# Set task:
Reproduce, word for word, the lines that begin with the first line and end with the line containing "click(x=253, y=39)", including both of those lines and nothing after them.

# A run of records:
++++++++++

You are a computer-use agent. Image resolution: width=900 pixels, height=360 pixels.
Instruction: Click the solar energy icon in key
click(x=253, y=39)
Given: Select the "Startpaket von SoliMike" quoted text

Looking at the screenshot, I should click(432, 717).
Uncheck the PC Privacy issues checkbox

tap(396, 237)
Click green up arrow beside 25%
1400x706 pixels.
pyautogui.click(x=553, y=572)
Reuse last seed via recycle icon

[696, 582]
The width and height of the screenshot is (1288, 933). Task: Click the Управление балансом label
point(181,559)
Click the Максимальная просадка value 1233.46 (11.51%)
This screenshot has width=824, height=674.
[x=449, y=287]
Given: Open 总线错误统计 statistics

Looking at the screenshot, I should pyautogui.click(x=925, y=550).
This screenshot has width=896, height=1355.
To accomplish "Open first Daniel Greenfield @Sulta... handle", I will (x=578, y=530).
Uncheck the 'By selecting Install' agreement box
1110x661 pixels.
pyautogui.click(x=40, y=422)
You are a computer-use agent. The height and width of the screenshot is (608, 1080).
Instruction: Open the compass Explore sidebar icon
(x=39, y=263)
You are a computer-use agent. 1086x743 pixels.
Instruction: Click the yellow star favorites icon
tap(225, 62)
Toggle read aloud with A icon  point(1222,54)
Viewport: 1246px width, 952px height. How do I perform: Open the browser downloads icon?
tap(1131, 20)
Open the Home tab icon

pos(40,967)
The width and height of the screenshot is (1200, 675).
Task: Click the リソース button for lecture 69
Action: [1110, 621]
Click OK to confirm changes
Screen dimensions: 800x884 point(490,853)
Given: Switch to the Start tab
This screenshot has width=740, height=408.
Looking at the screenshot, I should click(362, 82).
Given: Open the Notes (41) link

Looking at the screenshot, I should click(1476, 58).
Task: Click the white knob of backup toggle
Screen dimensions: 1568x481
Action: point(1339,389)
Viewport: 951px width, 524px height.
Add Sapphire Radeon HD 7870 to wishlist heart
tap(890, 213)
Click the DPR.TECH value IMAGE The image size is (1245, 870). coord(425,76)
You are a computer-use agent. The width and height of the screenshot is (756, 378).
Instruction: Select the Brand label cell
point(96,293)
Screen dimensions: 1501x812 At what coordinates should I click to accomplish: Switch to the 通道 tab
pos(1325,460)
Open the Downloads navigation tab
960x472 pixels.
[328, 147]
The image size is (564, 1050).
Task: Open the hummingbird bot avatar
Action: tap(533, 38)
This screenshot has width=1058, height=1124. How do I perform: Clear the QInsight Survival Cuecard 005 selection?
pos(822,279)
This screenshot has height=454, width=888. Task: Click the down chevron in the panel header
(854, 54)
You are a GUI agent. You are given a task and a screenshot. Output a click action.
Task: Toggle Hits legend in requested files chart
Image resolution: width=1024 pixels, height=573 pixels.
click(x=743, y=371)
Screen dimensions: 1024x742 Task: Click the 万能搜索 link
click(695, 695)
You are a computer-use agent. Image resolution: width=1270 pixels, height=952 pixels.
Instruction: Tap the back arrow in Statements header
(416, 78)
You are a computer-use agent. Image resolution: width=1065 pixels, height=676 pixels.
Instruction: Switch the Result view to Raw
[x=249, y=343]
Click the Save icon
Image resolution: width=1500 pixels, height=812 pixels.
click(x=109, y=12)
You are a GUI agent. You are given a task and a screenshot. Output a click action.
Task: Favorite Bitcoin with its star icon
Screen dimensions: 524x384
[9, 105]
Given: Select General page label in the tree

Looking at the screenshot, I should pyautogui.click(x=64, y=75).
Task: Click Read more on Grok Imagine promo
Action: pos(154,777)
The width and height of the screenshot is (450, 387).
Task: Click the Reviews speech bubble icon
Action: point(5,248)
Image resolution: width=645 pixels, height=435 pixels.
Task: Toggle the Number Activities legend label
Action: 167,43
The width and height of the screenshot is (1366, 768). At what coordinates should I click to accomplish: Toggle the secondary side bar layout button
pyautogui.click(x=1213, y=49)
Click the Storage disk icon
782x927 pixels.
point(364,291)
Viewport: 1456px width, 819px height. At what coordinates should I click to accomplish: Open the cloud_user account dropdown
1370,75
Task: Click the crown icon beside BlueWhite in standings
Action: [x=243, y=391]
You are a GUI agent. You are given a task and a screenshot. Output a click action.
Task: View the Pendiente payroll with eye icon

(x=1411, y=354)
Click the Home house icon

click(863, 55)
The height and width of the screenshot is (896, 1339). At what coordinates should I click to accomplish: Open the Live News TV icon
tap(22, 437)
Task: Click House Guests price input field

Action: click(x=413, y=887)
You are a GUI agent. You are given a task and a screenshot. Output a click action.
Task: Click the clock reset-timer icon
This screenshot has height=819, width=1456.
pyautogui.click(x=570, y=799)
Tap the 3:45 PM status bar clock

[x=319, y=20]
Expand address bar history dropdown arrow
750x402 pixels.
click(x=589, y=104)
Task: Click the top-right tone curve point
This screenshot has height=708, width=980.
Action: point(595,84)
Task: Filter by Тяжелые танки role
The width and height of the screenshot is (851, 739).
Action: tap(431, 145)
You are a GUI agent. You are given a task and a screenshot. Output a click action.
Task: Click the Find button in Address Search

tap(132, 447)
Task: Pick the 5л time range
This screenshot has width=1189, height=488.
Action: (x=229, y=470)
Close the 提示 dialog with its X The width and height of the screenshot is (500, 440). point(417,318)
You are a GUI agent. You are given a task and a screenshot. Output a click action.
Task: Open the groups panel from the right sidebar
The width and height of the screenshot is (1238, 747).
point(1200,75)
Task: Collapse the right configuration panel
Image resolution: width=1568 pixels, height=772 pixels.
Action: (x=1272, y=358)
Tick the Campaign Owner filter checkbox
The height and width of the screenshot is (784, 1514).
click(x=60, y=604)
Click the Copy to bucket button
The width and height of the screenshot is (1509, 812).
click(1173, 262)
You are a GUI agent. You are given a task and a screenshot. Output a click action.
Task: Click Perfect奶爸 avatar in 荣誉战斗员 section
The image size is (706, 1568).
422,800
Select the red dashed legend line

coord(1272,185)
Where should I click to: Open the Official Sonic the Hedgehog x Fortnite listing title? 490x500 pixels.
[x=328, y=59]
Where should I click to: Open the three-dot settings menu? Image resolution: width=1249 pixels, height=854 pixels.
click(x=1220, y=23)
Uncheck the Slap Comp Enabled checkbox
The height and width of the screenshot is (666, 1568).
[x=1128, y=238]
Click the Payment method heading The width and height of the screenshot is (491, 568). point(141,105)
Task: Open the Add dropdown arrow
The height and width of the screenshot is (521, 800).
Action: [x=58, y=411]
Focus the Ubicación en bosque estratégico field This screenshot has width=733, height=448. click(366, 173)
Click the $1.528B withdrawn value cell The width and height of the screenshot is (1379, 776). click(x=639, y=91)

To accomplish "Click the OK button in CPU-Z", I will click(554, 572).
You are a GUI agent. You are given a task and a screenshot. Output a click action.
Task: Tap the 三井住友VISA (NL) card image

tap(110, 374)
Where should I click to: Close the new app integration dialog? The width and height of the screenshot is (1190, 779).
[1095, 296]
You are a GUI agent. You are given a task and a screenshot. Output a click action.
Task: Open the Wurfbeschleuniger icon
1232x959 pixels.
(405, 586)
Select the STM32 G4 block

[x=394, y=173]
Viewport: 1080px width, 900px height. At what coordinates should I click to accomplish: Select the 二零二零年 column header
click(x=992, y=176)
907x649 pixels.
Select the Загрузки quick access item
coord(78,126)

++++++++++

# The answer:
You are a computer-use agent. Image resolution: width=900 pixels, height=360 pixels.
Instruction: Click the solar energy icon in key
click(x=253, y=39)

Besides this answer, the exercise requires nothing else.